Phishing-Resistant MFA.

MFA methods that cryptographically bind authentication to the legitimate web origin — FIDO2/WebAuthn passkeys, smart cards, and Windows Hello — rendering AiTM proxy phishing, MFA fatigue, and OTP interception ineffective. It belongs to the Identity & Access category of cybersecurity.

MFA methods that cryptographically bind authentication to the legitimate web origin — FIDO2/WebAuthn passkeys, smart cards, and Windows Hello — rendering AiTM proxy phishing, MFA fatigue, and OTP interception ineffective.
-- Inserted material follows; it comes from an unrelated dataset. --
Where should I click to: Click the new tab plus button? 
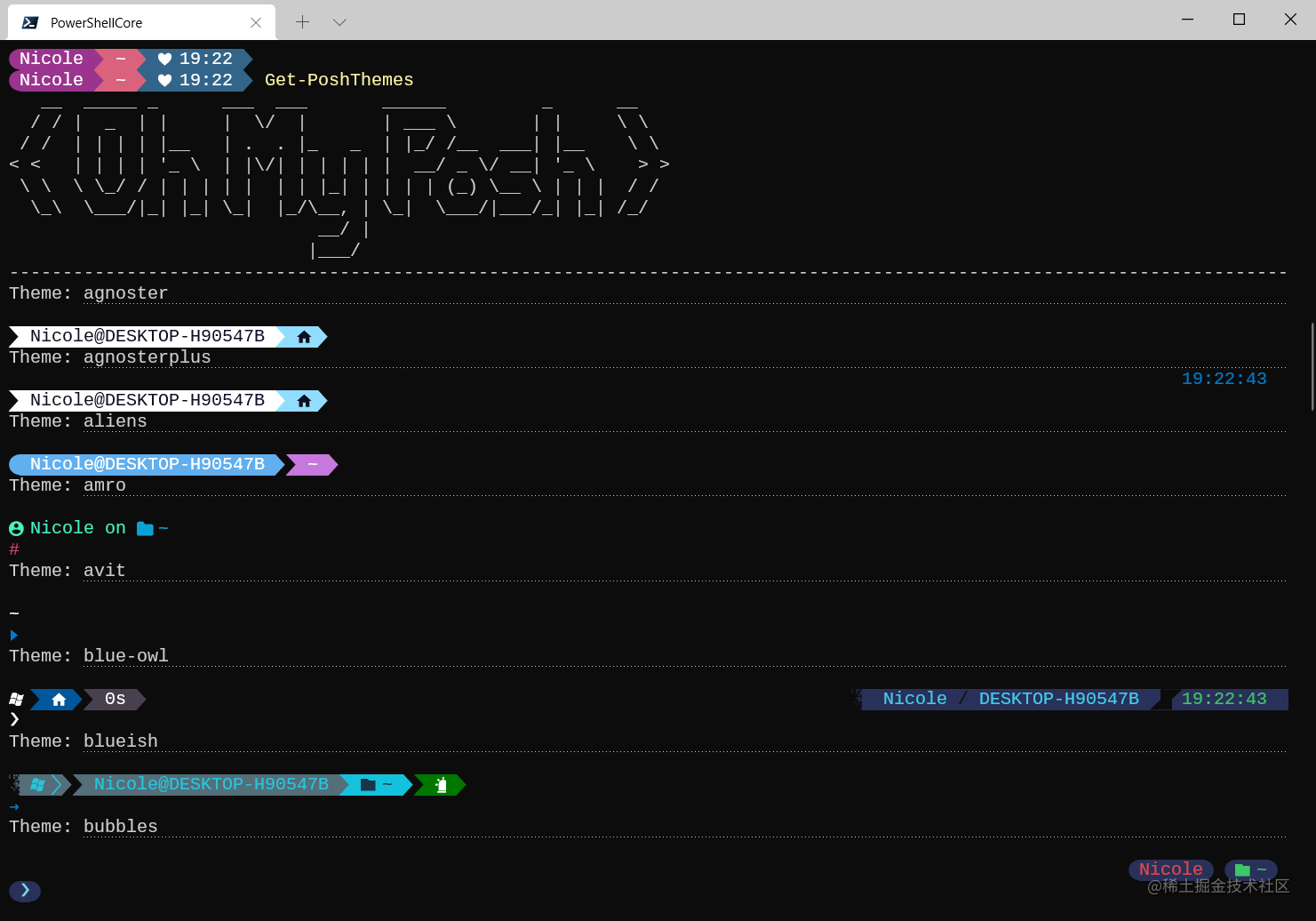click(x=304, y=21)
Phishing-resistant MFA is the category of authentication methods that cannot be intercepted, replayed, or tricked into authorizing the wrong relying party. The canonical examples are FIDO2 / WebAuthn (security keys, platform passkeys on Apple, Android, and Windows), PIV smart cards, and Windows Hello for Business. All of them share the same security property: the authenticator only generates a signature for the specific RP-ID (origin) it is presented with, so a credential registered with `login.example.com` cannot be coerced into signing a challenge from `login-evil.example.com`, even via a transparent AiTM proxy. They also defeat the lesser-but-common attacks that still work against TOTP and push-based MFA — MFA fatigue, push bombing, OTP-relay phishing kits (EvilProxy, Tycoon, Evilginx) — because there is no human-typed or human-tapped artifact for an attacker to relay. Major U.S. and European regulators (CISA, OMB M-22-09, ENISA, U.K. NCSC) have moved from 'use MFA' to 'use phishing-resistant MFA' guidance, and many enterprises now require it for privileged accounts and for any user accessing federated cloud services.

Defences for Phishing-Resistant MFA typically combine technical controls and operational practices, as detailed in the full definition above.

Common alternative names include: FIDO2 MFA, Origin-bound MFA.